Variational Inference

July 6, 2022

[This is a note, which is the seed of an idea and something I’ve written quickly, as opposed to articles that I’ve optimized for readability and transmission of ideas.]

This is a primer on variational inference in machine learning, based on sections of Jordan et al. (An Introduction to Variational Methods for Graphical Models; 1999). I go over the mathematical forms of variational inference, and I include a discussion on what it means for something to be “variational.” I hope this conveys a bit of the generating ideas that give rise to the various forms of variational inference.

\newcommand{\kl}[2]{D_{\text{KL}}\left(#1\ \| \ #2\right)}


My experience with other sources that explain variational inference is that they leave me confused about what the word “variational” is pointing at. E.g. Murphy 2012 (Machine Learning: a Probabilistic Perspective), Bishop 2006 (Pattern Recognition and Machine Learning), Blei 2016 (Variational Inference: A Review for Statisticians), and even Wikipedia: Variational Bayesian methods.

Aside from being irksome, I find the lack of clarity around this word inhibits my ability to grok what authors are thinking when they write about variational inference. Specifically, I want to understand the underlying generating idea for this class of methodologies. As an ML practitioner and researcher, aim to build off of existing ideas. To do that I need to know how previous authors thought about their ideas. Having the generator of an idea, I can play with it and potentially generate something not previously considered.

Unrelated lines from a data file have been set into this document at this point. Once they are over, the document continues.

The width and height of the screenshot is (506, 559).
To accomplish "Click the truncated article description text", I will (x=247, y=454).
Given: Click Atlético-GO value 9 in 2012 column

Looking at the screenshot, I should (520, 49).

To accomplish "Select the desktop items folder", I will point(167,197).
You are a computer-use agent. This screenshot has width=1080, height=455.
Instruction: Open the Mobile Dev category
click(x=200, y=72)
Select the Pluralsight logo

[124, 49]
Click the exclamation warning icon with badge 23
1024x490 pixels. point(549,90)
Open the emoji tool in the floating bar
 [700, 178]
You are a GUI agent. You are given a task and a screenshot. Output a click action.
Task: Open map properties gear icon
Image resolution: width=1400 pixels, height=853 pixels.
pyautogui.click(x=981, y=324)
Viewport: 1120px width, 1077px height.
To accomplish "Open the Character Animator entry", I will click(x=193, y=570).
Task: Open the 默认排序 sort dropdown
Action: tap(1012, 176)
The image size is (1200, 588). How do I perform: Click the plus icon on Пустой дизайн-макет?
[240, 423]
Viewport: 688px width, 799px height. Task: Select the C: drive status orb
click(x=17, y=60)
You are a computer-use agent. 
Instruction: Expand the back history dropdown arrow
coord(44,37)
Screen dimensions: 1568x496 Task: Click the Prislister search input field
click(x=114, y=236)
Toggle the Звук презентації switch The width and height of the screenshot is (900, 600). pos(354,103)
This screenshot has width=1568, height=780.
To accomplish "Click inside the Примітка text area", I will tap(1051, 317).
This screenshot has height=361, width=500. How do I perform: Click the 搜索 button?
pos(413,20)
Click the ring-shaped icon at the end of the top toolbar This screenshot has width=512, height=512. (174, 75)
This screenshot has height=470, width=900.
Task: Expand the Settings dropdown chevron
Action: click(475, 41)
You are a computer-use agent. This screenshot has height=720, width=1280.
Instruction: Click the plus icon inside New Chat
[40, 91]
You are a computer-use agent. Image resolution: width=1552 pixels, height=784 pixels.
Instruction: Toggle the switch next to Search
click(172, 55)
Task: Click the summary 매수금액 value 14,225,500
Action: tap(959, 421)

To that end, this section is a detour to explore the meaning of the word “variational” in the context of variational inference. If this does not interest you, feel free to skip to the next section, #Variational Inference.

What is Variational ?

In the context of variational inference, the word “variational” refers to the calculus of variations (CoV). Some variational inference texts mention the CoV connection explicitly, e.g. Bishop 2006, section 10.1.

According to Wikipedia,

The calculus of variations is a field of mathematical analysis that uses variations, which are small changes in functions and functionals, to find maxima and minima of functionals: mappings from a set of functions to the real numbers. gives a slightly different description for the CoV,

A branch of mathematics that is a sort of generalization of calculus. Calculus of variations seeks to find the path, curve, surface, etc., for which a given function has a stationary value (which, in physical problems, is usually a minimum or maximum).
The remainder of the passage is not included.